5.4 Results of SPM Tissue Segmentation

double_ortho(noneck_red, nn_spm_hard_seg)

5.5 Results of SPM Brain Segmentation

Here we will show again the T1 image with the corresponding skull stripped mask in red.

ortho2(noneck_red, nn_spm_ss > 0, col.y = alpha("red", 0.5))

In order to compare this segmentation to that of the full brain, we must make the dimensions equal again. We will use the replace_dropped_dimensions to do this.

dd = dropEmptyImageDimensions(noneck, keep_ind = TRUE)
nn_spm_ss_full = replace_dropped_dimensions(img = nn_spm_ss,
                                            inds = dd$inds,
                                            orig.dim = dd$orig.dim)
ortho2(t1_fname, nn_spm_ss_full, col.y = alpha("red", 0.5))

Here, if we assume the original skull stripped image as the gold standard and the one from the neck removal as another “prediction”, we can look at the differences. Anywhere they both agree (both are a 1) it will be deemed a true positive and will be in green. Anywhere the neck-removed segmentation includes a voxel but the neck-included segmentation did not, it will deemed a false positive and will be in blue, vice versa in red will be a false negative.

ortho_diff(t1_fname, pred = nn_spm_ss_full, roi = spm_ss)

Here we see that for brain segmentation, there was not a large effect of removing the neck.

6 Comparison of BET and SPM

Here we will compare the results from SPM and BET similarly to those above. Just for simplicity and comparison above, we will use the “prediction” as the BET skull-stripped mask and keep the SPM image as the “gold standard”/“truth” to keep the interpretation of the colors the same.

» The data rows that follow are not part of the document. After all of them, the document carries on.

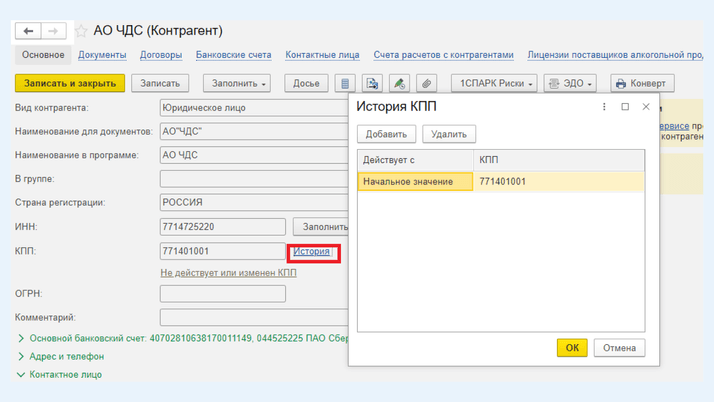Expand the Основной банковский счет section

click(22, 339)
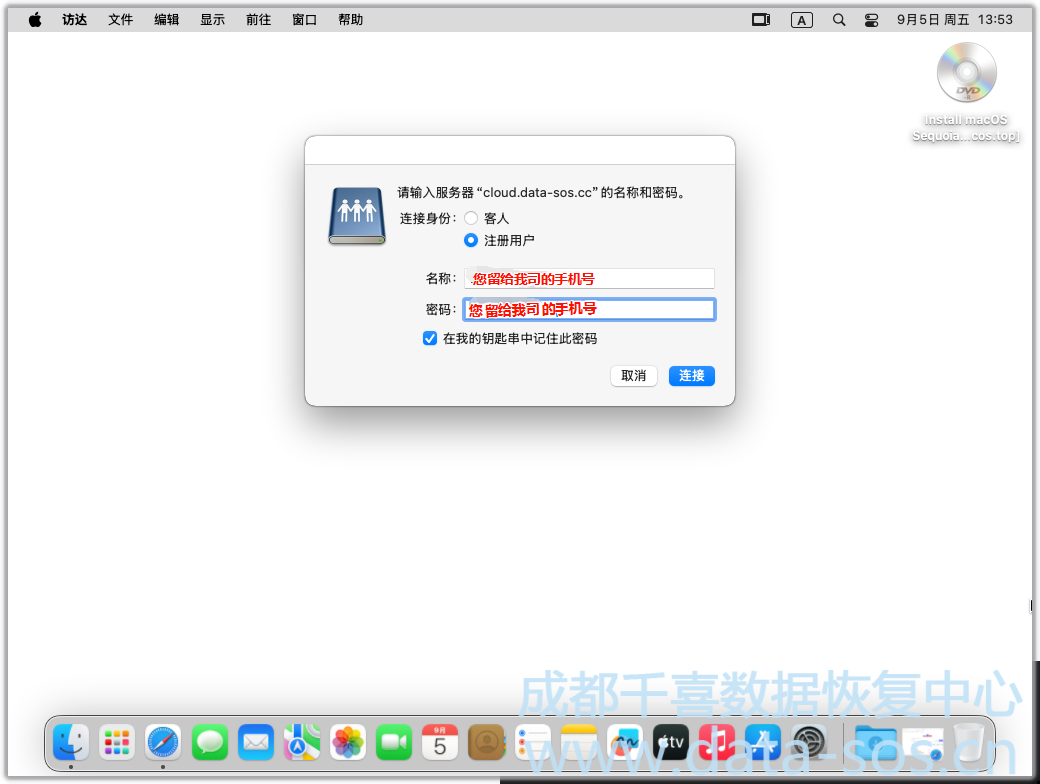Screen dimensions: 1040x784
Task: Open Control Center in menu bar
Action: click(x=871, y=20)
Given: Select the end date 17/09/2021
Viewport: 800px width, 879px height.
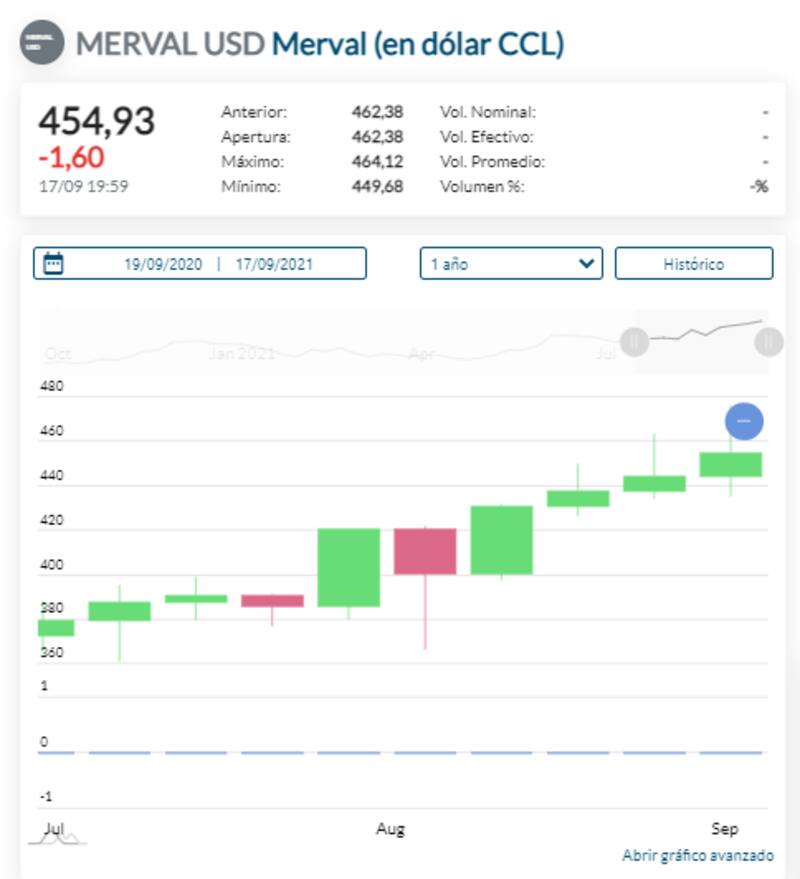Looking at the screenshot, I should 274,264.
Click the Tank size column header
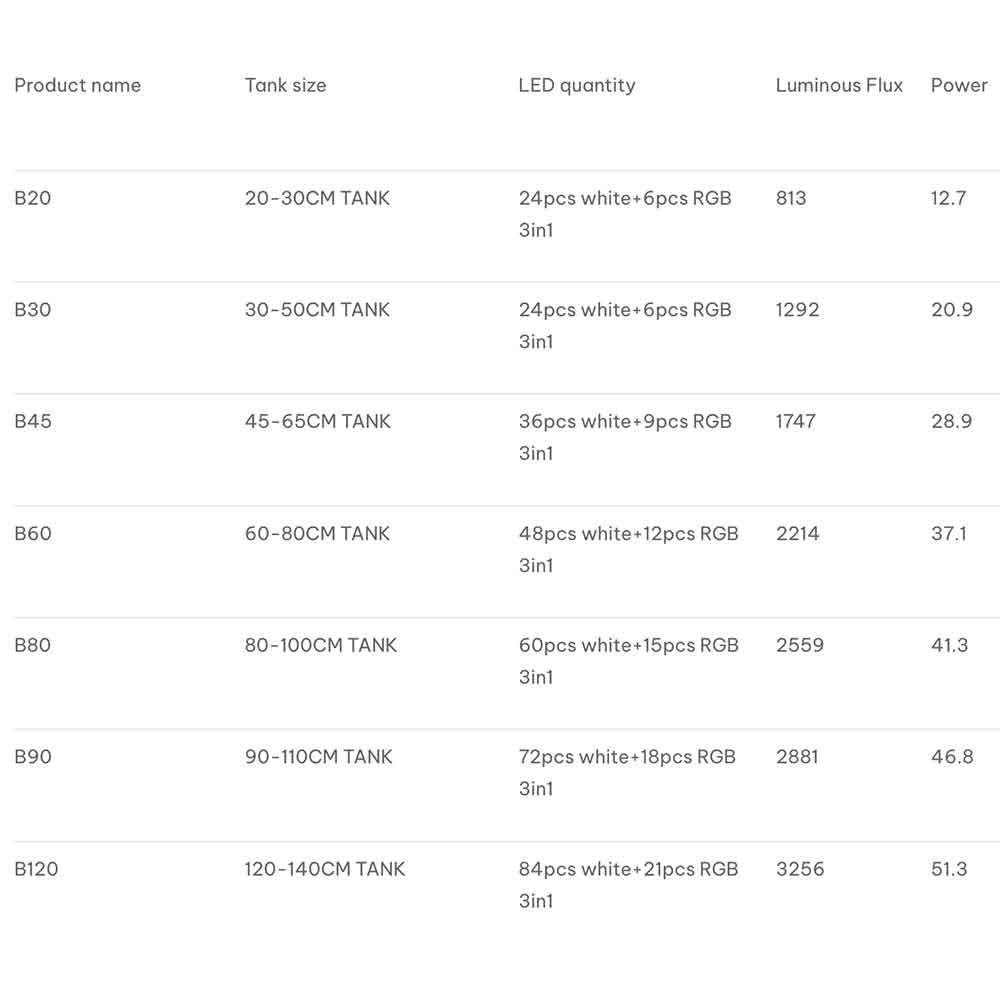Image resolution: width=1000 pixels, height=1000 pixels. pos(285,86)
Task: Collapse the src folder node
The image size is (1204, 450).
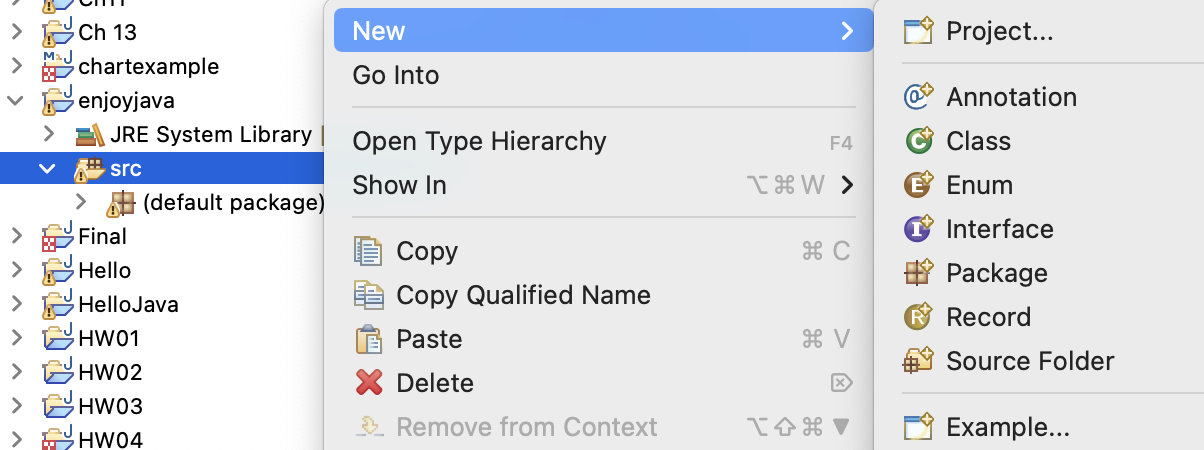Action: tap(47, 169)
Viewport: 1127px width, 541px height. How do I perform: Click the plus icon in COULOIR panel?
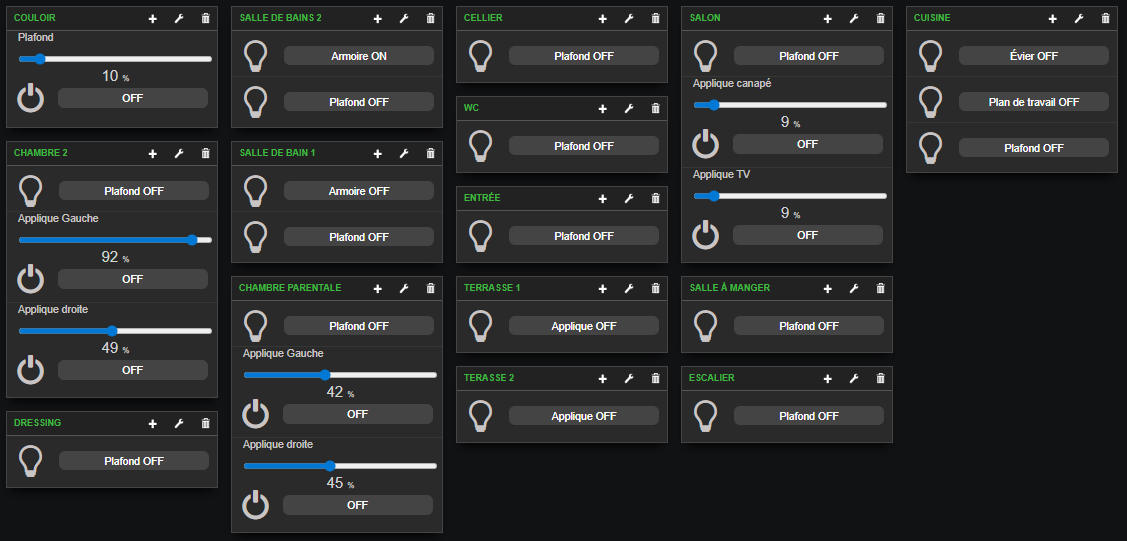(152, 18)
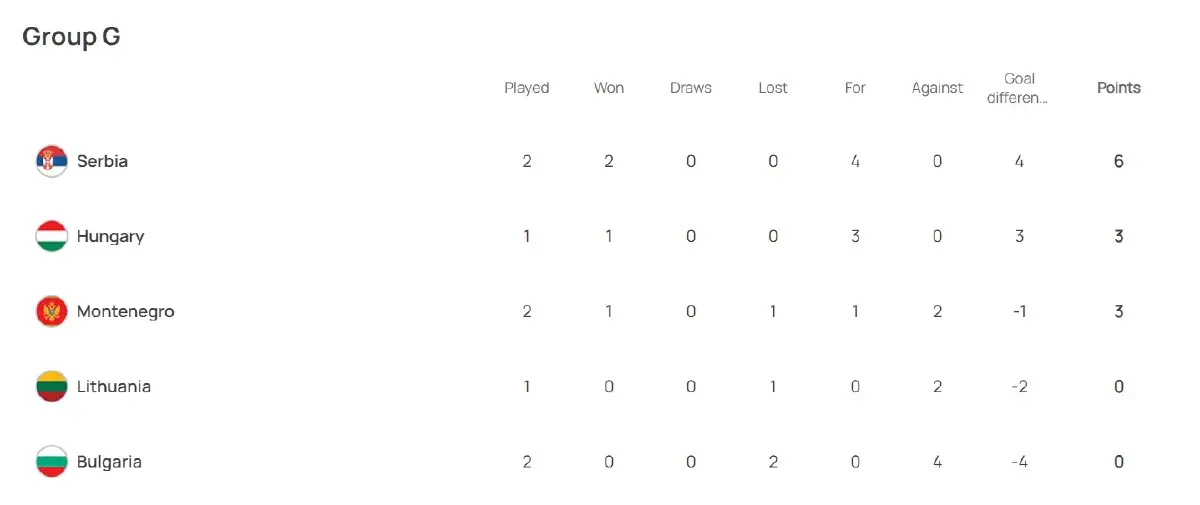The height and width of the screenshot is (505, 1200).
Task: Click the Group G heading
Action: tap(71, 37)
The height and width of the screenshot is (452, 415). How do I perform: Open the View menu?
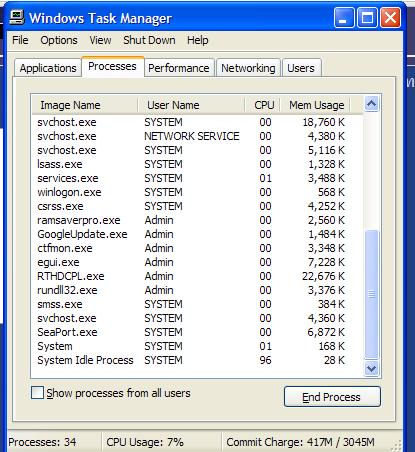pyautogui.click(x=100, y=40)
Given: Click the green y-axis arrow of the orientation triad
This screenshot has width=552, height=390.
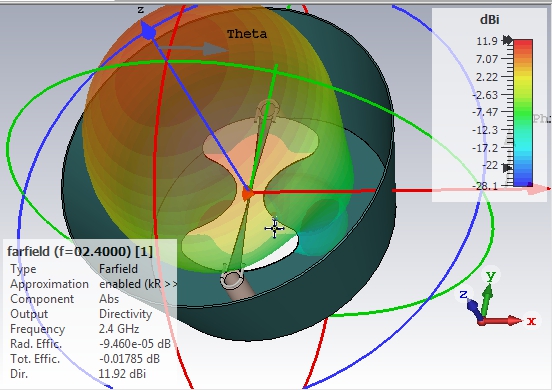Looking at the screenshot, I should [487, 299].
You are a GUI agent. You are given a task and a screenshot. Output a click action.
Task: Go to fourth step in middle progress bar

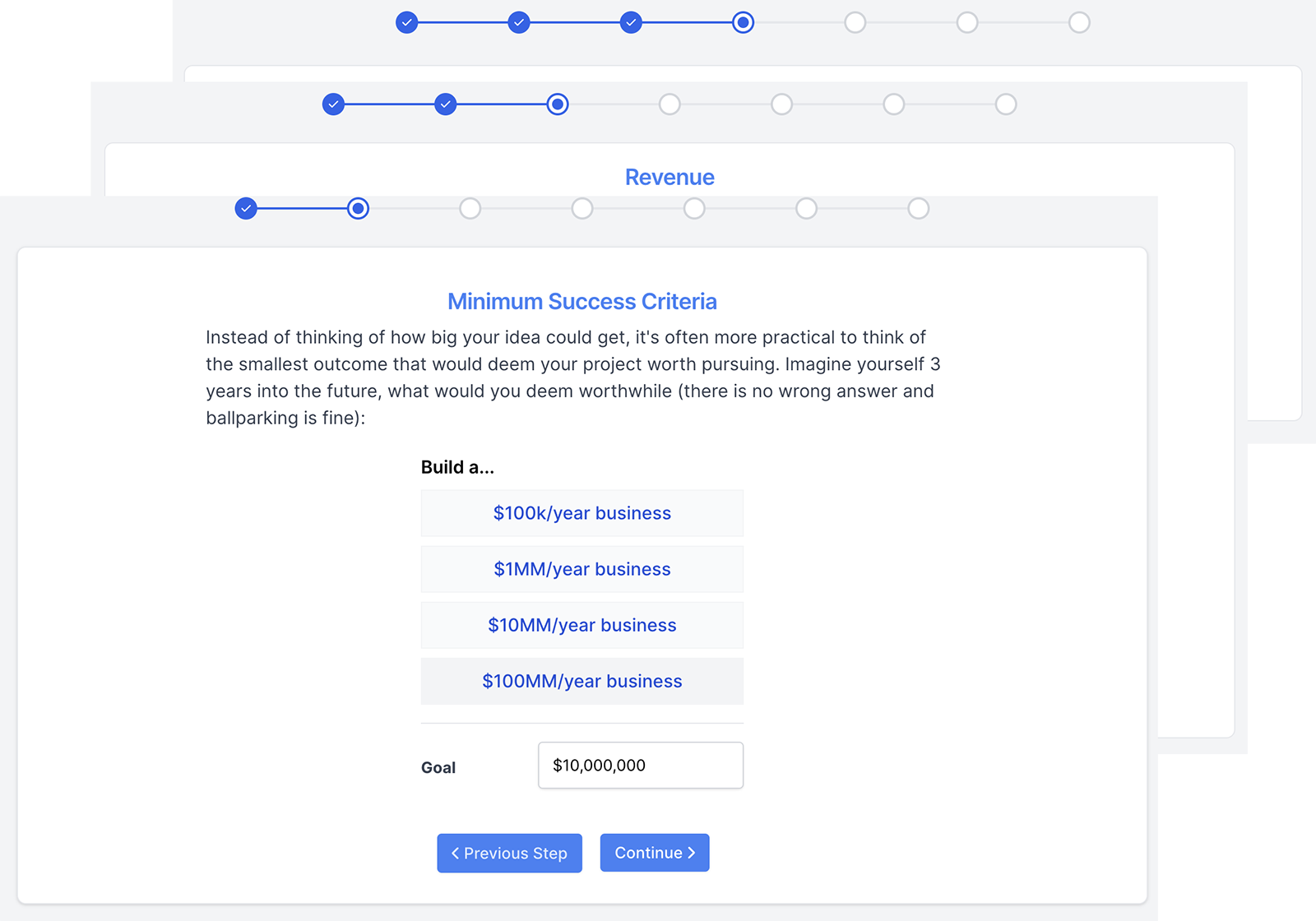(670, 104)
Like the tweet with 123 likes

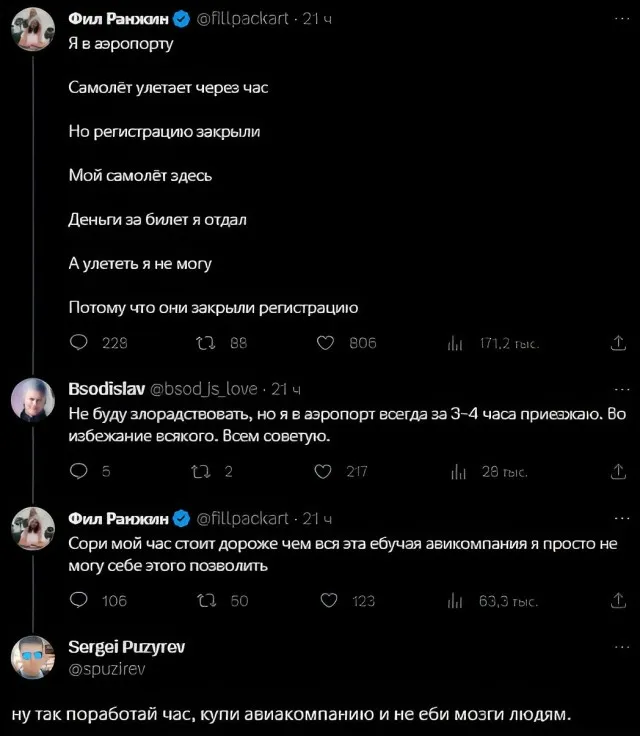325,600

Just insert “BET” above instead of “neck-removed segmentation”.

ortho_diff(t1_fname, pred = ss, roi = spm_ss)

We see that the SPM segmentation includes some of the extracranial CSF, is a bit “smoother” on the surface, and includes some areas towards the bottom of the brain near the brain stem (more CSF). We also see on some areas of the surface, BET includes these as brain whereas SPM does not. If you are to compare the volume of the “brain” (in quotes because that may include non-tissue as CSF), you must keep these things in mind.